Please notice that the benchmark results are tested on one WSI image since the images are too large to benchmark. And the inference time in the end-to-end line stands for one patch of the whole image.

method torch_fp32(ms) torch_amp(ms) trt_fp32(ms) trt_fp16(ms) speedup amp speedup fp32 speedup fp16 amp vs fp16
model computation 1.93 2.52 1.61 1.33 0.77 1.20 1.45 1.89
end2end 224.97 223.50 222.65 224.03 1.01 1.01 1.00 1.00

Where:

  • model computation means the speedup ratio of model's inference with a random input without preprocessing and postprocessing
  • end2end means run the bundle end-to-end with the TensorRT based model.
  • torch_fp32 and torch_amp are for the PyTorch models with or without amp mode.
  • trt_fp32 and trt_fp16 are for the TensorRT based models converted in corresponding precision.
  • speedup amp, speedup fp32 and speedup fp16 are the speedup ratios of corresponding models versus the PyTorch float32 model
  • amp vs fp16 is the speedup ratio between the PyTorch amp model and the TensorRT float16 based model.

This result is benchmarked under:

  • TensorRT: 8.5.3+cuda11.8
  • Torch-TensorRT Version: 1.4.0
  • CPU Architecture: x86-64
  • OS: ubuntu 20.04
  • Python version:3.8.10
  • CUDA version: 12.0
  • GPU models and configuration: A100 80G

MONAI Bundle Commands

In addition to the Pythonic APIs, a few command line interfaces (CLI) are provided to interact with the bundle. The CLI supports flexible use cases, such as overriding configs at runtime and predefining arguments in a file.

For more details usage instructions, visit the MONAI Bundle Configuration Page.

Execute training
python -m monai.bundle run --config_file configs/train.json

Please note that if the default dataset path is not modified with the actual path in the bundle config files, you can also override it by using --dataset_dir:

python -m monai.bundle run --config_file configs/train.json --dataset_dir <actual dataset path>
Override the train config to execute multi-GPU training
torchrun --standalone --nnodes=1 --nproc_per_node=2 -m monai.bundle run --config_file "['configs/train.json','configs/multi_gpu_train.json']"

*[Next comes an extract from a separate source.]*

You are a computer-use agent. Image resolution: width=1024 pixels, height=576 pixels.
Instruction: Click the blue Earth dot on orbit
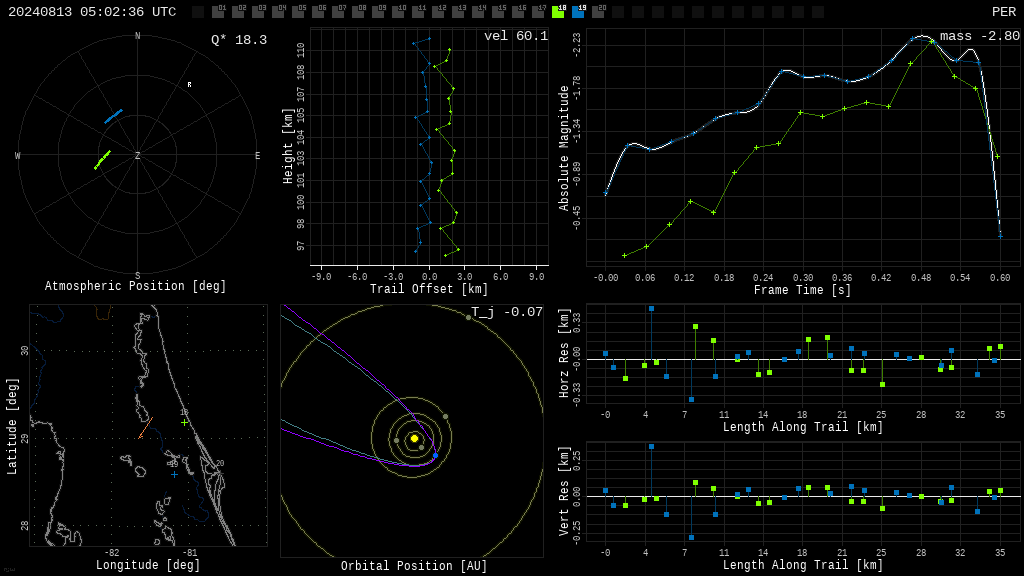click(x=436, y=455)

Please note that the distributed training-related options depend on the actual running environment; thus, users may need to remove --standalone, modify --nnodes, or do some other necessary changes according to the machine used. For more details, please refer to pytorch's official tutorial.

Execute inference
CUDA_LAUNCH_BLOCKING=1 python -m monai.bundle run --config_file configs/inference.json
Evaluate FROC metric
cd scripts && source evaluate_froc.sh
Export checkpoint to TorchScript file
python -m monai.bundle ckpt_export network_def --filepath models/model.ts --ckpt_file models/model.pt --meta_file configs/metadata.json --config_file configs/inference.json
Export checkpoint to TensorRT based models with fp32 or fp16 precision
python -m monai.bundle trt_export --net_id network_def --filepath models/model_trt.ts --ckpt_file models/model.pt --meta_file configs/metadata.json --config_file configs/inference.json --precision <fp32/fp16> --dynamic_batchsize "[1, 400, 600]"
Execute inference with the TensorRT model
python -m monai.bundle run --config_file "['configs/inference.json', 'configs/inference_trt.json']"

References

[1] He, Kaiming, et al, "Deep Residual Learning for Image Recognition." In Proceedings of the IEEE conference on computer vision and pattern recognition, pp. 770-778. 2016. https://arxiv.org/pdf/1512.03385.pdf

License

Copyright (c) MONAI Consortium

Licensed under the Apache License, Version 2.0 (the "License"); you may not use this file except in compliance with the License. You may obtain a copy of the License at

http://www.apache.org/licenses/LICENSE-2.0

Unless required by applicable law or agreed to in writing, software distributed under the License is distributed on an "AS IS" BASIS, WITHOUT WARRANTIES OR CONDITIONS OF ANY KIND, either express or implied. See the License for the specific language governing permissions and limitations under the License.